War es die unheimliche Dunkelheit oder die Aufregung vor ihrer Mission, die die beiden nur leise sprechen ließ?

Vorsichtig, Schritt für Schritt tasteten sie sich über die unebenen Wege. Die Finsternis schien das Licht ihrer Lampen förmlich zu verschlucken, denn es reichte nicht weiter als ein oder zwei Meter. Entgegen ihrer sonstigen Art fasste Lilly Tills freie Hand.

„Du bist dir doch mit dem Weg sicher, oder?“

„Ja, glaub mir, man kann sich hier unten nicht wirklich verirren!“, antwortete er tapfer, obwohl er gerade überlegte, ob der Weg links oder rechts abbiegen würde. Sie brauchten beinahe eine Viertelstunde, bis sie die Quellgrotten wieder erreichten. Till erzählte Lilly, was er bei seinem Rundgang über die Minerale und Tropfsteine gelernt hatte. Dabei genossen sie den einzigartigen Anblick ihrer Lichtkegel auf den farbigen Sinterterrassen.

„Jetzt noch den langen Stollen und dann sind wir schon fast am Ziel.“

„Ich glaube, ich erinnere mich.“

„Es ist nicht schwierig, es geht immer nur geradeaus. Zieh vorsichtshalber den Kopf ein, aber ich glaube nicht, dass du groß genug bist, um dich zu stoßen.“

„Okay.“

„Hier können wir nicht nebeneinander gehen“, sagte Till und bedauerte, Lillys Hand loslassen zu müssen. „Möchtest du vor oder hinter mir gehen?“

„Wenn es dir nichts ausmacht, dann gehe ich vorne weg!“

„Na dann los! Wir wollen lieber nicht noch mehr Zeit vergeuden. Wer weiß, wie lange es dauert, bis sich Grindelwarz zeigt.“

Till hatte recht behalten. Das Laufen durch den Stollen stellte sich als relativ einfach heraus und wohlbehalten erreichten sie die Treppe, die zur untersten Sohle und in den Butterkeller führte.

„Hier herum! Siehst du, das ist die sogenannte Bergbutter. Ich hätte jetzt auch gern ein schön belegtes Brot“, sagte er mit Bedauern.

„Na, da kann ich abhelfen! Brote habe ich nicht, aber Knacker und Semmeln dazu.“

„Lilly, du bist die Beste! So, nur noch die Eisentreppe hoch und wir sind am Ziel.“

Behände kletterten die beiden die Stufen hinauf. Sie blieben stumm am Eingang stehen und leuchteten die Grotte vorsichtig ab, aber das Licht ihrer Lampen war nicht ausreichend, um bis zum Märchendom zu scheinen.

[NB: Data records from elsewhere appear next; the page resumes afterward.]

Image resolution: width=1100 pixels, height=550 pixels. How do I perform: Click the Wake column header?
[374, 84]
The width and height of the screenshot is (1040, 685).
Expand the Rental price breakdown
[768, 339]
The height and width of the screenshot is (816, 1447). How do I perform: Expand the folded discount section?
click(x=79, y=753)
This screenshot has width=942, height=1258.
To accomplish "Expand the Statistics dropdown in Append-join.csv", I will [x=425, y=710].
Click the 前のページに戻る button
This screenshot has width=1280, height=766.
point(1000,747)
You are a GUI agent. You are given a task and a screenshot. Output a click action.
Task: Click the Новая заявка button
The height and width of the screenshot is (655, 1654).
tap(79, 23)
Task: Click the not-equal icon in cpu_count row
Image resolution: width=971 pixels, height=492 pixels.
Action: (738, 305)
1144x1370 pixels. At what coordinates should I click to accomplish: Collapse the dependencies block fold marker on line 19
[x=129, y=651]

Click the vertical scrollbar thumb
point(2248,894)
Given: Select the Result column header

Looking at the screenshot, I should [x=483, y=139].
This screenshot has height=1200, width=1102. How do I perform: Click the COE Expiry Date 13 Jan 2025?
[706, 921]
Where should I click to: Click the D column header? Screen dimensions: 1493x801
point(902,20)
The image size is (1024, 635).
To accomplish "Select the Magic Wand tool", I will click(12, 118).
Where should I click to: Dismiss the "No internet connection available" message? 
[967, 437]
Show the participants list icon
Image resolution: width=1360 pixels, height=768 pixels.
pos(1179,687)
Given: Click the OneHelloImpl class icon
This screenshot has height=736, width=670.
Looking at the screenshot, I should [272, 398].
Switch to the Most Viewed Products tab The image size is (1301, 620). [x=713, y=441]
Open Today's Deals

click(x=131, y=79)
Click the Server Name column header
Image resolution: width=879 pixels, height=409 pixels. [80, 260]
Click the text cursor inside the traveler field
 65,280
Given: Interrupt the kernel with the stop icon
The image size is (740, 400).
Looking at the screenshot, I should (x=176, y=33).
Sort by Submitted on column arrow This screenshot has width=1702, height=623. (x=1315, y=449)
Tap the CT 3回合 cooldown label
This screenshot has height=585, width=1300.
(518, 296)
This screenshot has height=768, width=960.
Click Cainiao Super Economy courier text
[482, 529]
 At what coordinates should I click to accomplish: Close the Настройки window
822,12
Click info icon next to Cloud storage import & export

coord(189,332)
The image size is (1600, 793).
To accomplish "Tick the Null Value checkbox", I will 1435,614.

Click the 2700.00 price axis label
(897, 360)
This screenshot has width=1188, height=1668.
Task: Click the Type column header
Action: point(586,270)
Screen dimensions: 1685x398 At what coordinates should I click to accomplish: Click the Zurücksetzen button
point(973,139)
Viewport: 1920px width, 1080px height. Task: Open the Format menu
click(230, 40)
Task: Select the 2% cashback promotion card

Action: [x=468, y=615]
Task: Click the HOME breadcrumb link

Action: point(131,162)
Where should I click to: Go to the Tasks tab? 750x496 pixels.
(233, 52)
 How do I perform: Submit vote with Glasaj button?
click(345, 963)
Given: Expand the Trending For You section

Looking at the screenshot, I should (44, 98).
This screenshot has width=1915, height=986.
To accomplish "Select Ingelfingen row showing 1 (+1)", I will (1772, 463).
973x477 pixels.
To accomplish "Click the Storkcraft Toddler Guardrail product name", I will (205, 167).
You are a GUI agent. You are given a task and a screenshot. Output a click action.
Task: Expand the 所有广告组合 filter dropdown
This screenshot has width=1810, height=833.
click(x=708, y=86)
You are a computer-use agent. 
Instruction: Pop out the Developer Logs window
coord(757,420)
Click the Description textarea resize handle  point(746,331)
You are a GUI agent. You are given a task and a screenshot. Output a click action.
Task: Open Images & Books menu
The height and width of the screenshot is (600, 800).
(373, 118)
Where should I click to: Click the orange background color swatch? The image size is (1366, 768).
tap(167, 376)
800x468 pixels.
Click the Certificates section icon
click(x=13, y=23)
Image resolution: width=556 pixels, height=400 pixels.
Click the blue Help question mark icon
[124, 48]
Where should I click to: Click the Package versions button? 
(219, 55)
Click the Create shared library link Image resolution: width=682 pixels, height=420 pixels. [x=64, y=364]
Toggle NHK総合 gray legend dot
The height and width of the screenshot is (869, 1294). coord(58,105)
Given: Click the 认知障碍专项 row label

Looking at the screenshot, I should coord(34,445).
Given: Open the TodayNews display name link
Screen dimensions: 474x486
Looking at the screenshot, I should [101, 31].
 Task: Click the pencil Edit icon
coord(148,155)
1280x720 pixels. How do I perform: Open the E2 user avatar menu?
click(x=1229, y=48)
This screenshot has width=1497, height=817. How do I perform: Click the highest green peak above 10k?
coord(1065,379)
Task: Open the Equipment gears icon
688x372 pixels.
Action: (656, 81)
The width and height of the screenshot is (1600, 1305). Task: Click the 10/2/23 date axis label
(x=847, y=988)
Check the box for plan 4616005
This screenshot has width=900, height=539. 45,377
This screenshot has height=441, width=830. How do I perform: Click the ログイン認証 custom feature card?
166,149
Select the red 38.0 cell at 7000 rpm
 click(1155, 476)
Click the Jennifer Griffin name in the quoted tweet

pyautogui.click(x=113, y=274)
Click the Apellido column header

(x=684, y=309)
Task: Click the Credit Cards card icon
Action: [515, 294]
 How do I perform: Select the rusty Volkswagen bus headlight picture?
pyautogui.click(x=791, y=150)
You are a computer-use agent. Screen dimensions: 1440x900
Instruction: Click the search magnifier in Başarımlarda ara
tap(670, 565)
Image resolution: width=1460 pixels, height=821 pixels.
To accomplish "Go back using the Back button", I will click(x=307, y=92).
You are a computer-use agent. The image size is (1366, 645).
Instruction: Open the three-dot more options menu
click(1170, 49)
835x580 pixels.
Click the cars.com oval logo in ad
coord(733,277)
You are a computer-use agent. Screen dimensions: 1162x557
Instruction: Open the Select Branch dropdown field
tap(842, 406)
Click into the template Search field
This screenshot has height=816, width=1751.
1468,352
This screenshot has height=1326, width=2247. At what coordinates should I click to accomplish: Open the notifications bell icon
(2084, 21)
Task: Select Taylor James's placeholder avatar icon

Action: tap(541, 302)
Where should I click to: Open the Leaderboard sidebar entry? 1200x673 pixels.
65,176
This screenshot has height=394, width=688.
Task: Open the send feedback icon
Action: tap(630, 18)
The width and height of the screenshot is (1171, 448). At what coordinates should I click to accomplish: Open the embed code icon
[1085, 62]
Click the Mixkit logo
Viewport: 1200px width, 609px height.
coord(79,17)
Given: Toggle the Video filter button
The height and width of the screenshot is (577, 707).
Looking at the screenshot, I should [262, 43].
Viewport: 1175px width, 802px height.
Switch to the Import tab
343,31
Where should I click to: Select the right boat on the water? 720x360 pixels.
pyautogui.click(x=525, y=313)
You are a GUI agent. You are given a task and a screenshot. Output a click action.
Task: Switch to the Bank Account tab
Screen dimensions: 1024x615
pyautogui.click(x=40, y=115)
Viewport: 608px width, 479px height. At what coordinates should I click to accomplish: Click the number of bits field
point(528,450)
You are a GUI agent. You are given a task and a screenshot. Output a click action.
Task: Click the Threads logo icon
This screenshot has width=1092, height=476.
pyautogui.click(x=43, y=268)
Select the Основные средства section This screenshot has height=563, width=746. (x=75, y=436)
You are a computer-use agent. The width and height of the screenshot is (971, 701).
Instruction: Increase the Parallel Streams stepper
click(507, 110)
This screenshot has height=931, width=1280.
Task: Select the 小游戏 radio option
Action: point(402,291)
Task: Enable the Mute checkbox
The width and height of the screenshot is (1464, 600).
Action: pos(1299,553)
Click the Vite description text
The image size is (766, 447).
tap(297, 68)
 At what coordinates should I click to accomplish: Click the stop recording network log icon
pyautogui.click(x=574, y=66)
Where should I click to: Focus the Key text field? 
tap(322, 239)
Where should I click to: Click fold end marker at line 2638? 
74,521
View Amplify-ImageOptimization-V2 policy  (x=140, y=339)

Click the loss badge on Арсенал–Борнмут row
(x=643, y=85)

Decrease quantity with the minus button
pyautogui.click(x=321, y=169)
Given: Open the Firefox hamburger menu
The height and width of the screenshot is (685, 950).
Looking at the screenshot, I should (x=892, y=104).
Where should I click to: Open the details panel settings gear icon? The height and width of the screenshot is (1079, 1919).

„Keine Spur von ihm!“, flüsterte Till. „Wie wollen wir es machen?“

„Wo ist denn der Spalt?“ Lilly trat vorsichtig an die kleine Staumauer und leuchtete über den glatten Fels. „Nichts zu sehen!“

„Ganz genau kann ich es nicht sagen, aber es war nicht weit von der Mauer entfernt. Hier hatte ich die Lampe abgestellt.“

„Dann ist also der Eingang zum Feenreich auch hier?“

„Es scheint so“, meinte Till.

Lilly zog den Beutel mit Teelichtern hervor und begann, eine Reihe auf die Mauer zu bauen, die sie dann auf dem Boden verlängerte. „Ich lege in die Nähe von jedem Licht ein paar bunte Schokokugeln und einen Taler. Wenn er der Spur bis zur Mitte der Felswand folgt, ist er zu weit von der Spalte entfernt, um schnell wieder darin zu verschwinden!“

„Ja! Schade, dass wir sie nicht hinter ihm zumachen können!“

„Okay, lass uns mal so tun, als wärst du er!“

Grinsend ging Till zur gegenüberliegenden Seite und lief die Mauer entlang, wobei er so tat, als ob er die Süßigkeiten esse. Er blieb alle zwei Meter stehen und rieb sich genüsslich den Bauch. Dann kam er zur Wand und Lilly hielt ihm plötzlich den Spiegel vors Gesicht.

„Da ist nicht wirklich was zu sehen! Wir dürfen nicht vergessen, ihn mit den Lampen zu blenden“, sagte er.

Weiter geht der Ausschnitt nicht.